EVER SINCE the disastrous appeasement of Adolf Hitler in the 1930s wise heads have said “Never Again.”

So President Bush crafted a forward strategy to combat the Islamicist movement’s threat to advance Islam by the Prophet’s method, by fire and the sword.

Only, of course, because Islam is politically, militarily, and economically weak, its strategy is a strategy of terror, the chosen strategy of movements without an army, without a country, and without an economic base.

It ought to be easy to isolate and eliminate the terrorists. But the problem is that appeasement is alive and well. The cultural elite of the West is not willing to sign up for a war on terror. It prefers to appease.

So we have the “quagmire” in Afghanistan, the opposition to the Iraq adventure, the hyping of every setback, the validation of the Muslims-are-victims strategy of western Muslim organizations, and now the piling-on over the alleged Haditha massacre.

You can see how appeasement worked in the 1930s. There were always people—educated, sophisticated people—available to argue against the hawks like Winston Churchill. And not surprisingly, people listened to both sides and took the easy way out.

So it is today, with sophisticated opinion relentlessly dripping scorn upon the forward strategy of George W. Bush, and characterizing the inevitable setbacks of his noble endeavor as incompetence and criminality.

In her book Londonistan excerpted in the London Times Melanie Phillips shows how the new appeasement works in London.

It started in the 1990s with the

“gentlemen’s agreement” that if [Islamic radicals] were left alone, they would not turn on the country that was so generously nurturing them.

Well, so much for that. The attacks of 7/7 showed up that little error. But the problem goes into the very attitude of the cultural elite in Britain, “its intelligentsia, its media, its politicians, its judiciary, its Church and even its police.”

The problem lies in a refusal to acknowledge that Islamist extremism is rooted in religion. Instead, ministers and security officials prefer to think of it as a protest movement against grievances such as Iraq or Palestine, or “Islamophobia”. They simply ignore the statements and signs that show unequivocally that the aim is to Islamicise the West.
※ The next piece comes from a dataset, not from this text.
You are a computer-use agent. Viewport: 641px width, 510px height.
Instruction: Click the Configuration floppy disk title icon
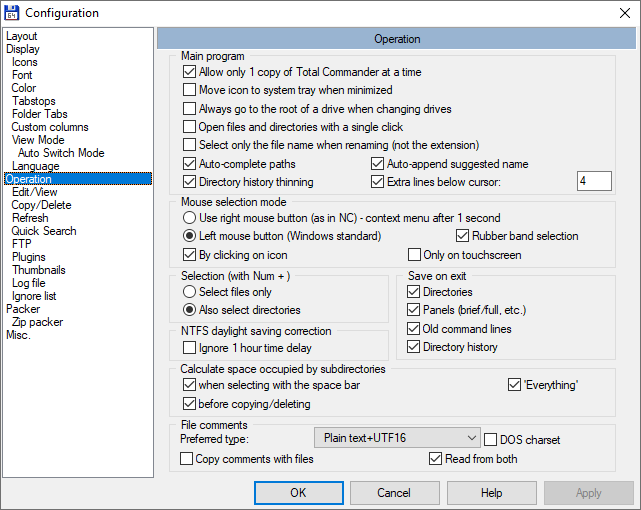12,13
They don’t want to face up to this because it requires admitting that we are in a real war, with real costs, and real uncertainty. But it requires admitting something even more difficult. It means admitting that we are in a religious war. Religious wars, remember, went out with the Enlightenment and the end of religious superstition. How can we be in a religious war if we are sophisticated elites who are beyond religion?
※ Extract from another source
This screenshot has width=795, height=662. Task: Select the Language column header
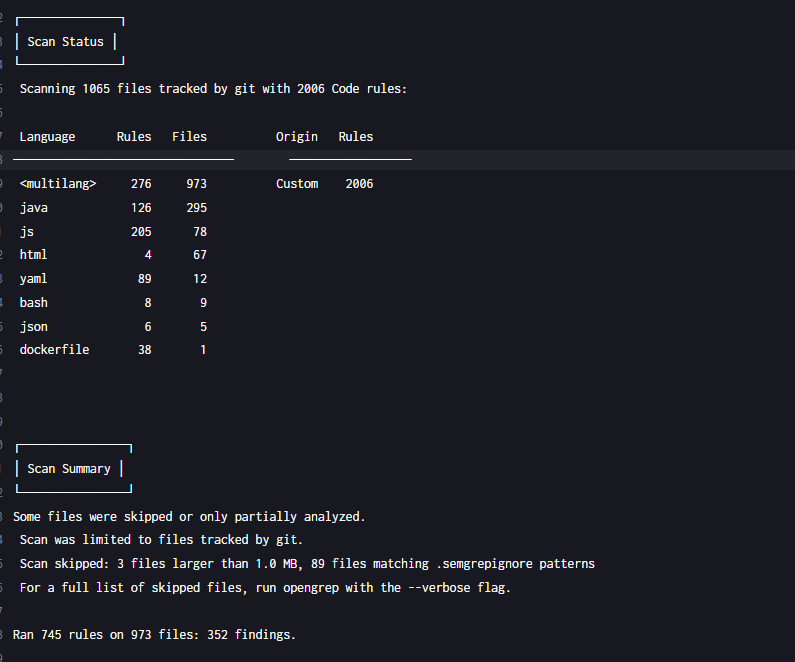click(47, 137)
So the elites choose the easy way out: appeasement.

And it doesn’t help that the Muslims have learned how to exploit the “victim culture” by which militant minorities can mau-mau the majority culture with the support of the leftist elite.

Britain effectively allowed itself to be taken hostage by militant gays, feminists or “anti-racists” who used weapons such as public vilification, moral blackmail and threats to people’s livelihoods to force the majority to give in to their demands. So when radical Islamists refused to accept minority status and insisted instead that their values must trump those of the majority, Britain had no answer.

If we step back and think clearly about this we can see that the West will not stop its appeasment until the “invasion of Poland” moment. We know what that will be. It will be an appalling outrage involving a use of nuclear materials.

Only then will the West be able to end its appeasement and go onto a true war footing. The elites will have to end appeasement. The people will demand it.

Conservatives should understand that there is a huge opportunity in this. We have said, from 9/11 onwards, that we are in a war, a long war, a World War IV. Our lefty friends have equivocated. The extreme left is in bed with the Islamists; the moderate left just doesn’t like America, and believes that violence never solves anything. They are caught because their secular religion tells them that nothing is worth dying for.

And if that is not enough, their culture of abortion and selfish creativity means that nothing is really worth living for either.

The coming conflagration will discredit the secular religion of Marxism/socialism/postmodernism once and for all. We conservatives will say that the left was wrong. It had always been wrong, and always will be wrong.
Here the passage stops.